Tuesday, February 10, 2015
Today's Headlines: We don't need no education
Some 5,000 members of the militant teacher organization CNTE bused up from the state of Oaxaca yesterday and occupied a long stretch of Paseo de la Reforma, Mexico City’s signature boulevard. They got the media coverage they wanted — four of the five major dailies either led with the story or placed a large photo prominently on page one. La Jornada put it on its contraportada, the back cover of the tabloid that serves as a second front page.
The demonstration was not about the 43 disappeared normal school students in Guerrero. The Oaxaca teachers are demanding back pay and a repeal of national education reforms that, among other things, impose competency standards. CNTE actions like this one are seldom aimed at fostering support for their cause; they are power plays meant to intimidate authorities and disrupt the lives of everyday people. The headlines reflect those aims. Reforma: “The CNTE defies again.” El Universal: “CNTE takes Reforma.” Excelsior leads with a different but pertinent angle: “1.3 million left without classes in Oaxaca.”
The demonstration leaders said they'd occupy Reforma for three days, but Universal’s deadline was late enough to report that the protesters were striking their tents a little after midnight. The boulevard was cleared by dawn, apparently the result of negotiations with the city government. Authorities declared that the AWOL teachers won’t be allowed to occupy the Zócalo, the huge main plaza at the heart of Mexico City’s Historic Center.
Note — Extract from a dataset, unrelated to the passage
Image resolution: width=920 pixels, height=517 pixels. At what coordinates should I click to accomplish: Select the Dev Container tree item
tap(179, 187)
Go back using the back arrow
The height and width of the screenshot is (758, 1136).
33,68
But they'll no doubt set up camp somewhere nearby.
THE HISTORICAL DISAGREEMENT
The team of Argentine forensic experts working with Mexico’s Attorney General’s Office (PGR) on the Iguala case issued statements over the weekend branding as premature the PGR’s conclusion that the 43 disappeared students were murdered by members of a drug-trafficking gang who burned thier bodies beyond recognition in a garbage dump. The Argentine Forensic Anthropology Team, as it’s called, implied that the Mexican investigators cherry-picked evidence to support the official version of events. Just as seriously, the Argentines came uncomfortably close to accusing the PGR of bungling the investigation, claiming that they were lax in protecting the alleged crime scene and committed errors in handling the supposed evidence.
This news, of course, was red meat for the ample segment of the population that believes the PGR is conducting a cover-up of army and other federal involvement in the September 26-27 events in Iguala and nearby Cocula. On Monday, Attorney General Jesús Murillo Karam hit back, generating this lead head from La Jornada: “Open clash between PGR and Argentine experts.” And this one from Milenio: “PGR: The Argentines are not the authority, ‘we enabled them.’ What that literal translation means to say is: “The Argentines aren’t in charge here. We are. They’re just the hired help and they should keep their mouths shut.”
Too late. The parents of the 43 have already declared: “The historical truth has fallen apart.” That’s a reference to Murillo Karam’s characterization of the above-mention PGR conclusion as the "historical truth," his way of saying that it was based on the available facts rather than politics or ideology. The case, he repeated in today’s news stories, is still open.
ALL THE NEWS THAT CAUSES FITS
You hear sometimes that the most influential daily newspaper among the Mexican political class is not Reforma or El Universal but the New York Times. That may or may not be true, but it’s undeniable that a lot of attention gets paid to foreign press coverage of Mexico. We got an exaggerated instance of that a few weeks ago when an opinion piece in the Economist reviewed President Peña Nieto’s descent from a heroic implementer of economic reforms to a troubled leader seen as out of touch with his constituency and unable to respond to the corruption and violence wracking the country. The piece said nothing that hadn’t been repeated a thousand times in all manner of media in every corner of the nation. But because it appeared in a global magazine of high repute, it was posted and shared and tweeted and retweeted and blogged and vlogged ad nauseum, not to mentioned used to fill countless newspaper op-ed columns — in short, hailed as the final word on the subject.
Now the Times is back in the spotlight, thanks to its ongoing series on the foreign money pumped into New York’s high-end real estate. Some of that money is coming from José Murat Cab, a controversial PRI governor of Oaxaca at the turn of the century and later a major player in forging the Pact for Mexico that led to the adoption of Peña Nieto’s reforms. According to the Times, Murat and his family have acquired a half-dozen properties in the United States.
He also acquired something else, El Universal’s lead headline tells us: “Murat sells his plane for one million dollars.” Universal got their hands on a copies of the sales records, and the story consists almost entirely of the details, including not only the current registration and serial numbers of the plane, but all the past numbers as well. What we get out of the story is just this: Murat owned a million-dollar plane and now he’s sold it. Why we’re supposed to care is not indicated, but it's understood — a politician who’s rich out of office is suspect. The added interest is summed up in a head for a related El Universal story: “Oaxaca: a poor state but with rich politicians.”